Balén habla del primer propietario, José Paredes Pastrana, que compró en principio dos hoteles, uno en San Antonio y otro en Mina. Un emprendedor de la época. "También tenía pompas fúnebres", apostilla. Luego adquirió el solar e hizo el Francia y París. Primero hubo dos plantas y en los años 50 se construyeron otras dos. La quinta, incorporada en los 70, acogía en un principio lavaderos y habitaciones del servicio. Tras algunos arreglos para la Regata Colón 92, los últimos han sido los más importantes y definitivos.

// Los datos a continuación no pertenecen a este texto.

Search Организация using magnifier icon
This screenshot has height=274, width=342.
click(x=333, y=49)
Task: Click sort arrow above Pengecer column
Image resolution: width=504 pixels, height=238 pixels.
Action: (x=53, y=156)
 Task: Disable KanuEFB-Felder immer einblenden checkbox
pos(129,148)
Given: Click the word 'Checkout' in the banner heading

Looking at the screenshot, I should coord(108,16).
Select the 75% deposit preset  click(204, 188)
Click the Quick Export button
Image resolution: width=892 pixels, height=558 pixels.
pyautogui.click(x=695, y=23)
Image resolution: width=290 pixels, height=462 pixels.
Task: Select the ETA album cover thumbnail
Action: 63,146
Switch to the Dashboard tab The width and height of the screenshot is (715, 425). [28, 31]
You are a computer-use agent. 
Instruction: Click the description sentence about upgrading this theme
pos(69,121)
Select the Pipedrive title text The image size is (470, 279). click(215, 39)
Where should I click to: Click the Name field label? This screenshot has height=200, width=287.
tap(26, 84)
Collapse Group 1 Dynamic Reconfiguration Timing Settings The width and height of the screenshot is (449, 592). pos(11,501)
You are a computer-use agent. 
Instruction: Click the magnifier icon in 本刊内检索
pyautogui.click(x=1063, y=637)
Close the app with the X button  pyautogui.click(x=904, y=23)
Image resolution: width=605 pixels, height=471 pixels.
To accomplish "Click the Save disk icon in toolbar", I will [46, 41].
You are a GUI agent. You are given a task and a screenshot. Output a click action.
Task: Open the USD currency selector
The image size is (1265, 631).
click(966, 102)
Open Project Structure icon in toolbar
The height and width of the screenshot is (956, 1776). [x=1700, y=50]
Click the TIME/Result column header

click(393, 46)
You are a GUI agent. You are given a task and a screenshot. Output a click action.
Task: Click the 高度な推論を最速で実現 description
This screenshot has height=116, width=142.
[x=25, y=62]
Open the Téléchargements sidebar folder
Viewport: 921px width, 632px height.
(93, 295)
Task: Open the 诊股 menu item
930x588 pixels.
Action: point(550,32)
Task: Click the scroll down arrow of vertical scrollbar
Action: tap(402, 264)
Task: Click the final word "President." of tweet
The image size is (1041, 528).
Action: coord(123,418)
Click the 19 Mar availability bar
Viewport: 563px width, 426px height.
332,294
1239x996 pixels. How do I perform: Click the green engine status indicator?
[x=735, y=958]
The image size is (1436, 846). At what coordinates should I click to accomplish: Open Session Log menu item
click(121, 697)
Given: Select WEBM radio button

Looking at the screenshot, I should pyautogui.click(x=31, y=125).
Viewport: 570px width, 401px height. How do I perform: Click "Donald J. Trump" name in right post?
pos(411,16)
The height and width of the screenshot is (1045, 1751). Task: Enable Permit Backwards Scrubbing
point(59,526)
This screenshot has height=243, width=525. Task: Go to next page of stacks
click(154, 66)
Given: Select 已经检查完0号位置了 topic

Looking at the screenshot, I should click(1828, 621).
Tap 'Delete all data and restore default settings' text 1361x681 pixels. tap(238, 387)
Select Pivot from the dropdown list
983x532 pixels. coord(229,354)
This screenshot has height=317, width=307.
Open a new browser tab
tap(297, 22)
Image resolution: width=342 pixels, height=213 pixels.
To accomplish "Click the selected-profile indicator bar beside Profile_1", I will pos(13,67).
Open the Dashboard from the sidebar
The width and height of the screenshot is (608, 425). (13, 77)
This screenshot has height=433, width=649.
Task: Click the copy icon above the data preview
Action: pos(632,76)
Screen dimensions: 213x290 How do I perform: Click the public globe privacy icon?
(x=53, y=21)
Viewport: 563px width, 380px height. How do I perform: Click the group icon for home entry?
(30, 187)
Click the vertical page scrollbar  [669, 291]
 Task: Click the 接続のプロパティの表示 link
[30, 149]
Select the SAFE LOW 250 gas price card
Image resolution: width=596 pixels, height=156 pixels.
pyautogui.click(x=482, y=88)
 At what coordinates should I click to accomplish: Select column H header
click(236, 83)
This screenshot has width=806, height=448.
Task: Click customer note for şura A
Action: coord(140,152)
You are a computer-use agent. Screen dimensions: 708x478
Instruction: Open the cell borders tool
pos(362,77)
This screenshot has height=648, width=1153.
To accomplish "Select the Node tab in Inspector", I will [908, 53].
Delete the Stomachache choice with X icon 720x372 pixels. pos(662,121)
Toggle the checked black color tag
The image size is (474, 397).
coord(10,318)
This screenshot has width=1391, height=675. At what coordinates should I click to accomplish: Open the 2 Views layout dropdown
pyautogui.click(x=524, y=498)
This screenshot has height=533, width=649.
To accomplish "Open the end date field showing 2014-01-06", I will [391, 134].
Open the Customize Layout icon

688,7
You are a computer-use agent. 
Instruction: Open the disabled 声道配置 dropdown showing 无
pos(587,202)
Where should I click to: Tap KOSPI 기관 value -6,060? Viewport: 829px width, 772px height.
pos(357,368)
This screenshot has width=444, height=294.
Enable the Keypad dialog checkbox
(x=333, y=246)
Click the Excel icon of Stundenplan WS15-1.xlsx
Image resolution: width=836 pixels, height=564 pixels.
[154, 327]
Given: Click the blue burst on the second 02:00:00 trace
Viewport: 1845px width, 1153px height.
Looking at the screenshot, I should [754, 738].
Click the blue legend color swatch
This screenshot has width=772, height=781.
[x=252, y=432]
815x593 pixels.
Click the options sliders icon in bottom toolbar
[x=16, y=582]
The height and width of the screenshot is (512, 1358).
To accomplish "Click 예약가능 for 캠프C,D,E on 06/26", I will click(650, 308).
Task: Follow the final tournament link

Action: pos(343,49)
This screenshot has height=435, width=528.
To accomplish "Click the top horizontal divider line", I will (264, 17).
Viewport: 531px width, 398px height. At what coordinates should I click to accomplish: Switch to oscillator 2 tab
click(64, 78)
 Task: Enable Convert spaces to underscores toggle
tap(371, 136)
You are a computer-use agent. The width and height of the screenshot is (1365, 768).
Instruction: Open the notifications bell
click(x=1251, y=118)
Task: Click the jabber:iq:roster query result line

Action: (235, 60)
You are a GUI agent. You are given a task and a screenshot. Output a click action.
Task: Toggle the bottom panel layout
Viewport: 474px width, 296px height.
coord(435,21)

El lavado de cara le ha sentado de maravilla. "Hay buenas perspectivas para el verano. Más de un 90 por ciento de ocupación. La reforma se ha notado en el incremento de clientes", destaca Ruiz. La clientela del Francia y París es turismo nacional, sobre todo. "Los clientes valoran la ubicación y la limpieza, según podemos leer en el portal Booking, una referencia en internet. Tenemos 8 sobre 10 de puntuación. No está nada mal", comenta el jefe de recepción mientras enseña una de las habitaciones de la quinta planta, una de las 57 que ofrece un hotel que en el periodo estival, la Semana Santa, el Carnaval y las motos de Jerez en mayo tiene sus fechas de mayores registros.

"Se nota un repunte tras la gran crisis. Tenemos un nivel de precios razonable y eso nos ha venido bien. Con precios de tres estrellas, pero con prestaciones de casi cuatro", explica la directora. El "trato del personal", según Ruiz, es clave en este hotel tan céntrico. Entre 15 y 18 trabajadores en temporada baja y más de 20 en verano. Buena parte de la plantilla es estable. Pedro Ruiz lleva en la casa 31 años. "Y no soy el más antiguo. Hay empleados que rondan los 40 años en la empresa", apunta.

El futuro tiene muy buen color. Para María Victoria Balén "es un reto y un lujo continuar con la tradición de un negocio familiar de cinco generaciones". Una empresa que fue Medalla de Plata de la ciudad en 2005. Una firma gaditana con éxito, lo que ya es un logro -y una rareza- en los tiempos que corren. Un hotel gaditano desde sus cimientos.